Thread: need algorithm help, sorting groups of text by comparing words

  1. #1
    Registered User
    Join Date
    Apr 2011
    Posts
    308

    need algorithm help, sorting groups of text by comparing words

    here is the code plan i wrote up so far, no coding done yet;

    updates still to do:

    - the words are in the articles lines
    i write the line the word is on, as the first word, then i write the words next to it that are in that line

    1 lion and mouse

    2 lion and mouse

    3 and mouse

    4 lion and mouse

    5 lion and

    6 lion and mouse

    7 lion mouse

    - sort article so adjacent lines that share the same words, erase the outer line

    2 lion and mouse

    3 and mouse

    4 lion and mouse

    5 lion and

    6 lion and mouse

    7 lion mouse

    - in groups of two, group the outer to inner lines,
    the top and bottom line are the first group,
    the second from the top and the second from the bottom are the second group,
    etc.

    2 lion and mouse
    7 lion mouse

    3 and mouse
    6 lion and mouse

    4 lion and mouse
    5 lion and

    - the words on a line are equal or not equal.
    "and" = "lion" in line 5.
    "and" = "mouse" in line 3.
    "lion" = "mouse" in line 7.

    2 lion = and = mouse
    7 lion = mouse != and

    3 and = mouse != lion
    6 lion = and = mouse

    4 lion = and = mouse
    5 lion = and != mouse

    ///////////////
    7 lion mouse = group a
    ///////////////
    3 and mouse = group b
    ///////////////
    5 lion and = group b
    ///////////////

    ____________________

    my question is what should i do to do the last step using c sharp code?

    this step;

    Code:
    - the words on a line are equal or not equal.
    "and" = "lion" in line 5.
    "and" = "mouse" in line 3.
    "lion" = "mouse" in line 7.
    
    2 lion = and = mouse
    7 lion = mouse != and
    
    3 and = mouse != lion
    6 lion = and = mouse
    
    4 lion = and = mouse
    5 lion = and != mouse
    
    ///////////////
    7 lion mouse = group a
    ///////////////
    3 and mouse = group b
    ///////////////
    5 lion and = group b
    ///////////////

  2. #2
    Registered User
    Join Date
    Apr 2011
    Posts
    308
    this is the algorithm i drafted for the last two updates in my previous list;

    2 lion and mouse
    3 and mouse
    4 lion and mouse
    5 lion and
    6 lion and mouse
    7 lion mouse

    step 1;
    - a group of 2 or more units, that share one or more words, but not all words
    3 and mouse
    5 lion and

    - a unit that holds a part of two or more groups but not all the words, named "special unit"
    7 lion mouse

    step 2;
    - group a unit that has the words in the "special unit", with a group that has the words in the "special unit", listing lowers numbers first

    you have a group of units and a "special unit" = 3 units * 2 = 6 units.
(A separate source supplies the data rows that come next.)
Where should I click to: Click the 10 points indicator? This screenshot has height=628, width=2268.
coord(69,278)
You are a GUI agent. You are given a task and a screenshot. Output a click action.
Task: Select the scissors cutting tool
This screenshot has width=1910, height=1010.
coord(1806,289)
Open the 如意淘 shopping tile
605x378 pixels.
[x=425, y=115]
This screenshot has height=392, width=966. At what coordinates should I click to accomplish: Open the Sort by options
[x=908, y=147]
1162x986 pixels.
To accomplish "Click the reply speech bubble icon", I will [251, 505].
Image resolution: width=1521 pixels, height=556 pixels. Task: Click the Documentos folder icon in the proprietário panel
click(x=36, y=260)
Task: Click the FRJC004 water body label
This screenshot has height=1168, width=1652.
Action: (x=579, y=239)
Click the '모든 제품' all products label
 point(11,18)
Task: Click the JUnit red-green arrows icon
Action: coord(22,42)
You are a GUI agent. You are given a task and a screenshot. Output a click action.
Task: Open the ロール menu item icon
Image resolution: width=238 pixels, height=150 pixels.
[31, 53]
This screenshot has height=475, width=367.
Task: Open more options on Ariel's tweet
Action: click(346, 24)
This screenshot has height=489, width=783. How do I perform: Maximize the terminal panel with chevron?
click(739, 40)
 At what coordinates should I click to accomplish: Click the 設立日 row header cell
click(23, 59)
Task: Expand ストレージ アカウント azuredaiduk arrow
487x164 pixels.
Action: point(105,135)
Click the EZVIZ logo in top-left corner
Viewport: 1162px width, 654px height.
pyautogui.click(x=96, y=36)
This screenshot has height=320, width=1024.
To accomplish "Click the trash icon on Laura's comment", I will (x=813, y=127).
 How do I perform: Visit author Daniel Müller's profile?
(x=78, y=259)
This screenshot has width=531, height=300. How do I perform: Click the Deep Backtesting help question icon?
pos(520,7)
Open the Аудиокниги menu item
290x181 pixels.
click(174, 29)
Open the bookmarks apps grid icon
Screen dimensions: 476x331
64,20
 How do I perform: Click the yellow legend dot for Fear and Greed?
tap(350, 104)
    the "special unit" is made from the group of units that is 4 units, four units for the group and 2 units for the "special unit" = 6 units.
    so the first group has 4 units in-between them.

    2 lion and mouse
    7 lion mouse

    - group a unit that has the words in the "special unit", with a group that is missing a word in the "special unit", listing lowers numbers first

    there is a group of units missing a word from the "special unit". the second group is compared to the first group.
    so this finds there is a mismatch in the second group, that is corrected by the third group.
    so the second group has the third group in-between its two units.

    3 and mouse
    6 lion and mouse

    the third group is the only group left,
    so if this is an odd number group, you have the extra unit be either a part of the unit that has no missing words,
    or a part of the unit that has missing words.

    4 lion and mouse
    5 lion and

    step 3:
    you can visualize step 1 and step 2 as 6 boxes, where there is two rows of three boxes.
    the bottom row is the units that have no missing words,
    the top row has the units missing a word on the outside and the unit not missing any words on the inside, so it looks like a triangle.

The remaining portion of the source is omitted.